A good book on this topic is Foster Provost and Tom Fawcett’s "Data Science for Business: What You Need to Know About Data Mining and Data-Analytic Thinking" which highlights key data science concepts that I think all data scientists should know, e.g., classification, regression, similarity matching, clustering, co-occurrence grouping, etc. By understanding these core concepts well, we would be able to generalize to related techniques that may come about in the future.
Always have been, and always will be. You will likely spend the majority of your time cleaning data. It’s important work!
Just how dirty are real data? Think of all the different ways a date can be written — Jan 19, 2016; 1/19/16; 2006-01-19; 19/1/16. Think about duplicates, empty rows, different kinds of abbreviations, typos, missing values, trailing spaces, incomplete cells, synonyms, bad formatting, the list goes on.
Data scientists can expect to spend 80 percent of their time on data preparation, which can lead people to feel like data janitors. There is a silver lining, however, with tools such as OpenRefine (formerly Google Refine), which is a free, open source tool for working with dirty data.
Python is one of the top programming languages at tech firms like Google (the other two are Java and C++). It’s easy to write, read, run, debug and works well with others — it’s a great “glue” language, meaning your python program/script can easily call code or libraries written in other languages. Python is often the very first language popular libraries would support.
Certainly, R is also very popular and has strong community support. And if you are thinking about writing production code (e.g., where speed is very important), then C++/C/Java will be much better options.
Even if job descriptions may not mention them, you need to know SQL and algorithms because: 1) many datasets are stored in databases, and 2) you need to know if an algorithm can scale to a large amount of data.

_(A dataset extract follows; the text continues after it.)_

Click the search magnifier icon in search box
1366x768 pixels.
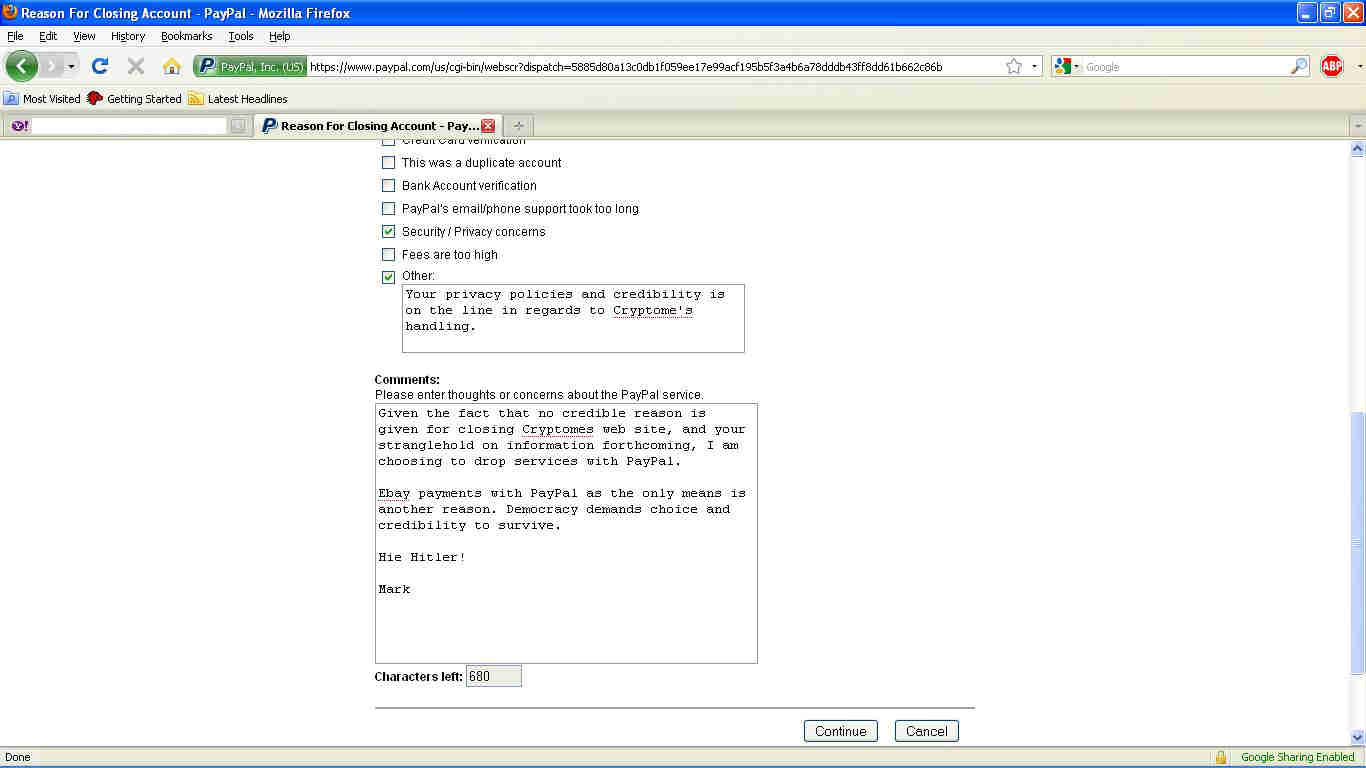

With data-driven documents, seeing is believing. This is a huge competitive edge.
Given that “big data” is so common and machines and disks die — according to Google, about 3 percent of 100,000 hard drives fail within the first three months — companies expect you to know the basics of big data technologies, such as Hadoop and Spark.

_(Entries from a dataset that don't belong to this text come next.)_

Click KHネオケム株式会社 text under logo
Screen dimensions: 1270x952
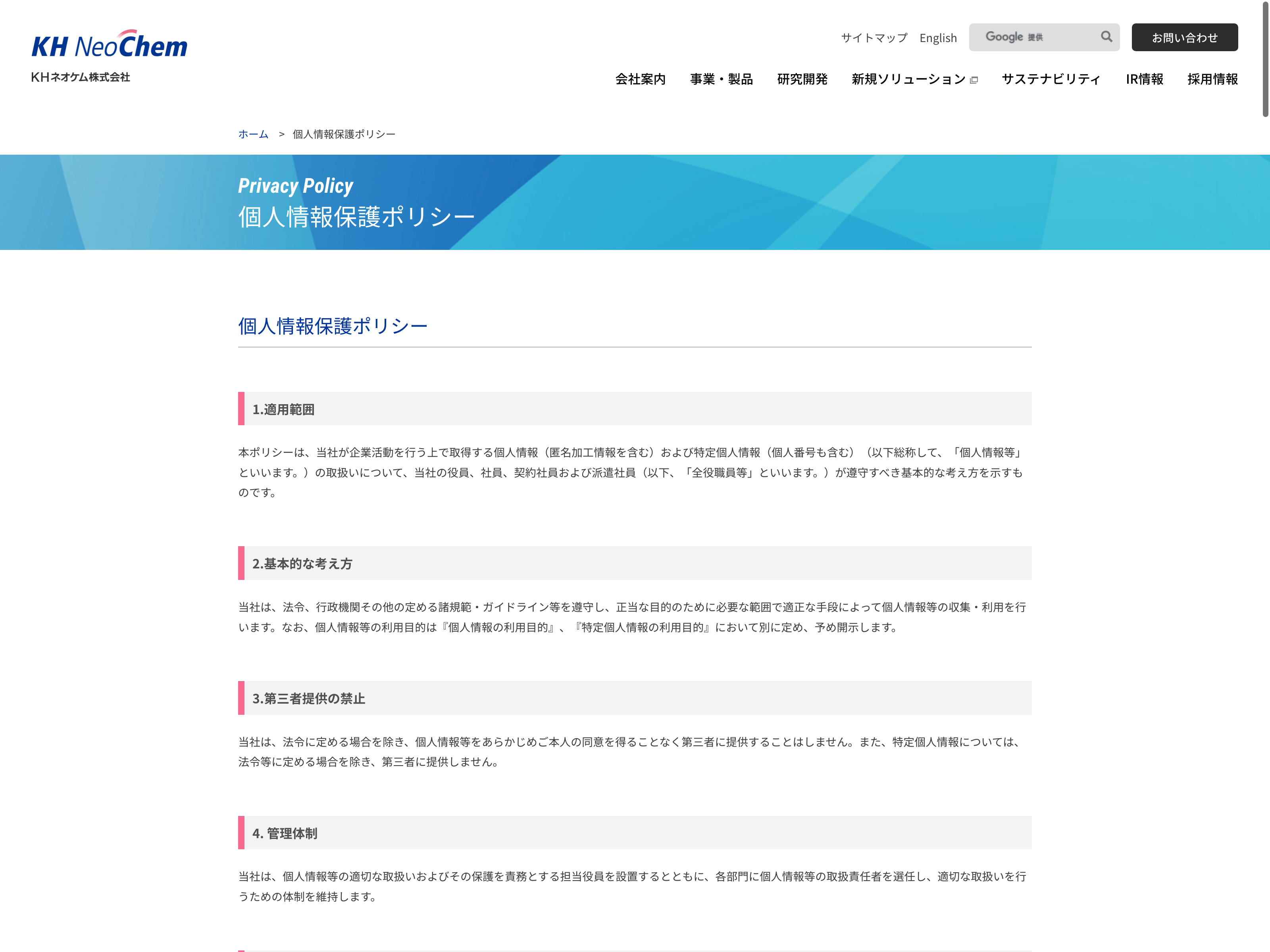(x=81, y=77)
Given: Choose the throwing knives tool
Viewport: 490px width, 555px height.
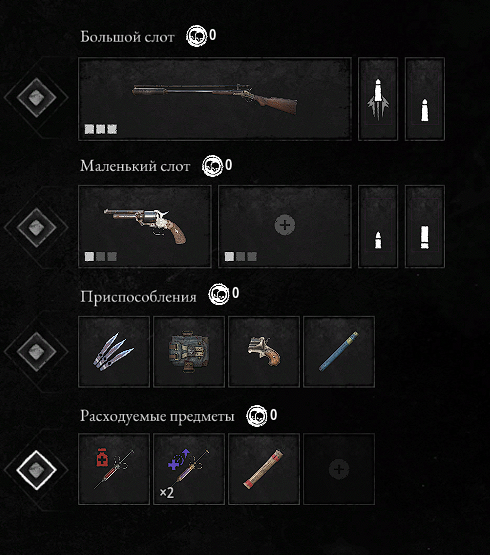Looking at the screenshot, I should 114,351.
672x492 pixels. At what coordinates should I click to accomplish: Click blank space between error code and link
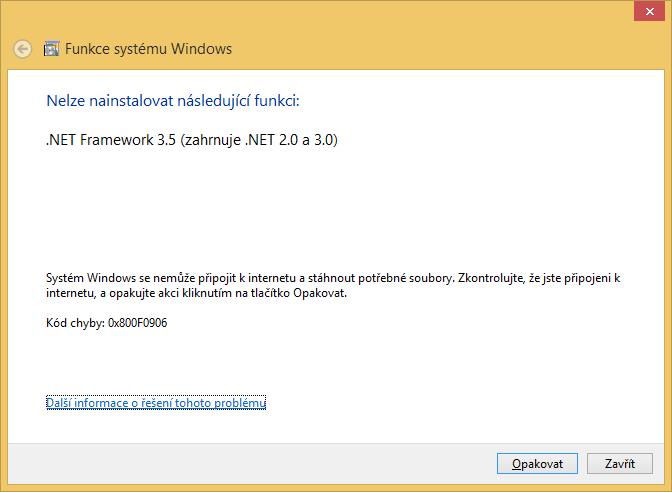point(300,362)
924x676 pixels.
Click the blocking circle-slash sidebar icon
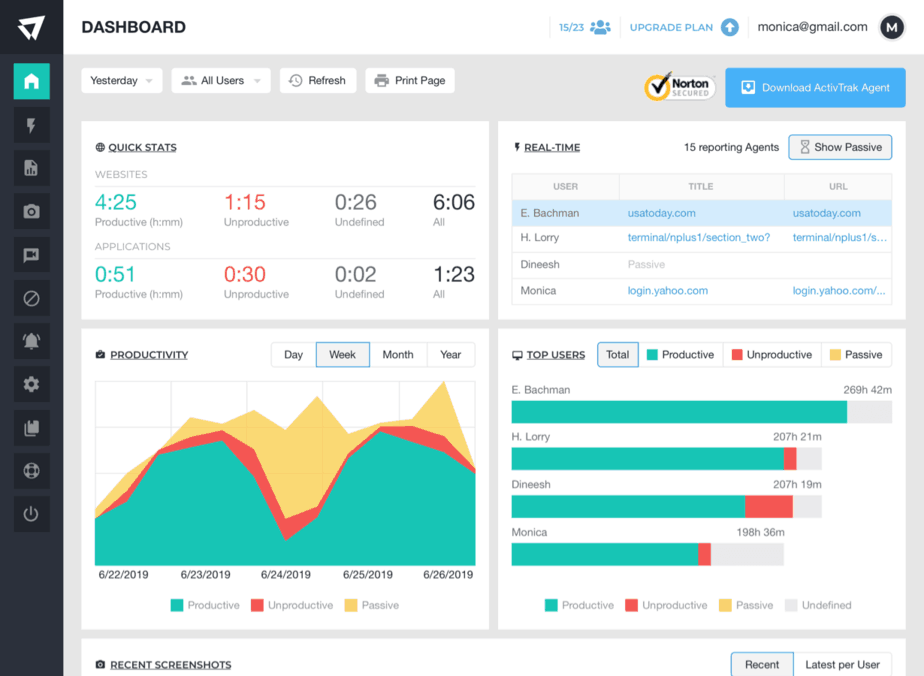click(31, 298)
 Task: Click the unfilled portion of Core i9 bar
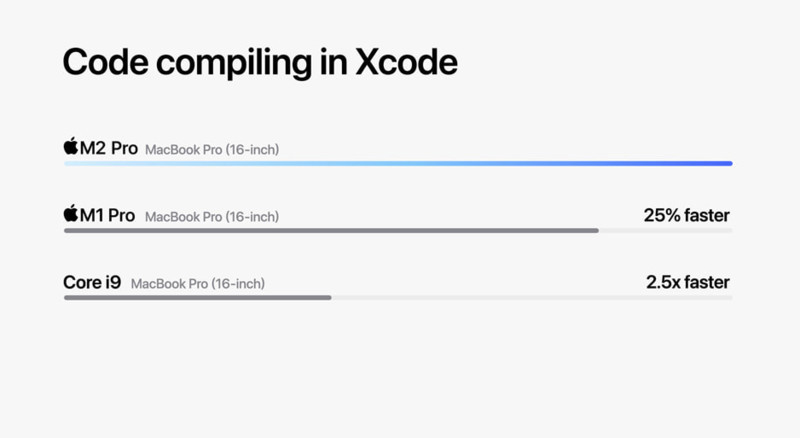tap(532, 298)
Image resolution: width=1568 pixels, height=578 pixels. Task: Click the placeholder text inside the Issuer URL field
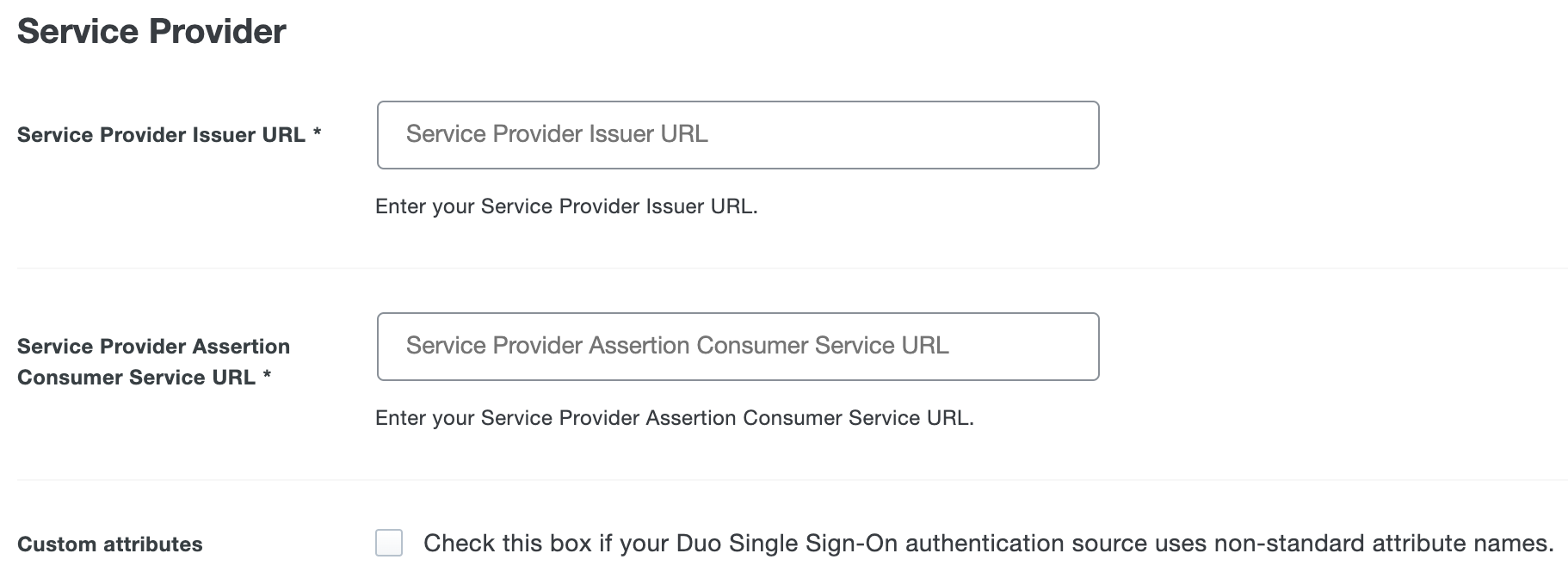point(556,134)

Hadoop and Spark are open-source software for reliable, scalable, distributed computing. Fortune 500 companies and many research groups use it, and the cost is low to set up. It will be an essential skill, like SQL.
The Spark project started in 2009 at UC Berkeley’s AMP lab and was open sourced in 2010. You might ask why you should consider a new programming model. MapReduce greatly simplified big data analysis, but as soon as it became popular, users wanted more complex, multi-stage applications (e.g. iterative graph algorithms and machine learning) and more interactive ad-hoc queries. This requires faster data sharing across parallel jobs. Some Spark programs can run more than 10 times as fast as their Hadoop MapReduce counterparts.

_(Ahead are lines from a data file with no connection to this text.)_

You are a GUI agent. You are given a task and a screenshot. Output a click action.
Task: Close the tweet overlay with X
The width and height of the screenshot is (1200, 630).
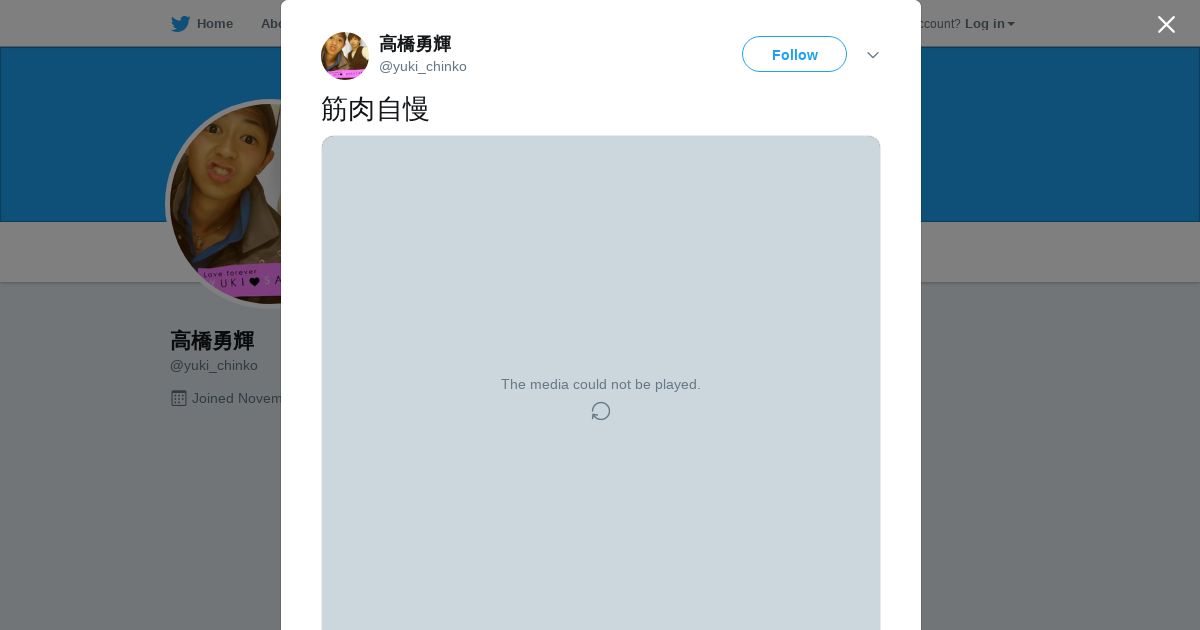(1166, 24)
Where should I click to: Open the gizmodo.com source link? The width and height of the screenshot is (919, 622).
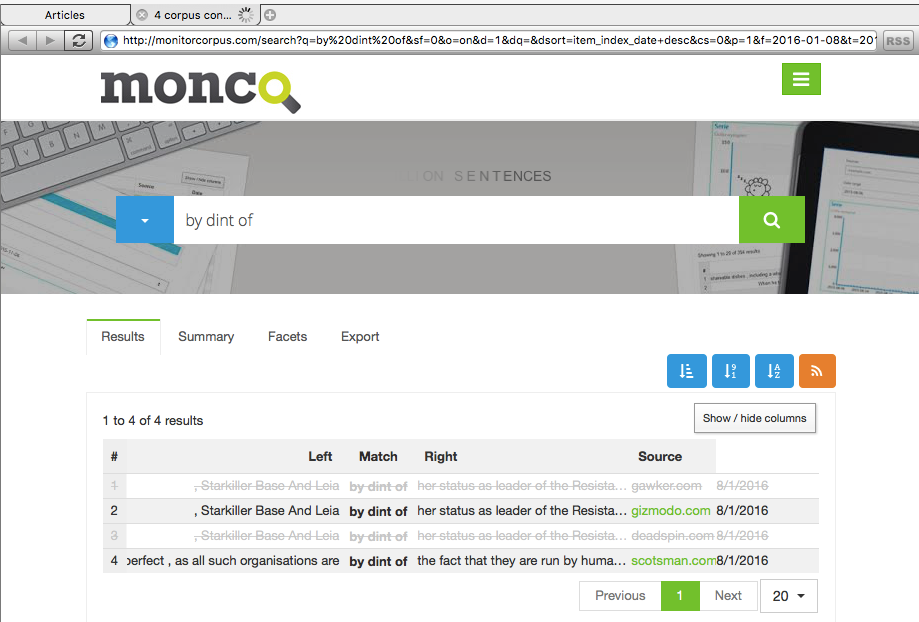[x=670, y=511]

Be cautiously optimistic. And be careful of hype. Every day, you would probably hear about new technologies from popular press. We should learn about them. Yet at the same time, we should dig deeper into them, if possible, to understand why and if they indeed are promising.
If people don’t understand your approach, they won’t appreciate it. So, practice your networking and presentation skills! By doing so, you can influence others, and tell them about the great work that you have done!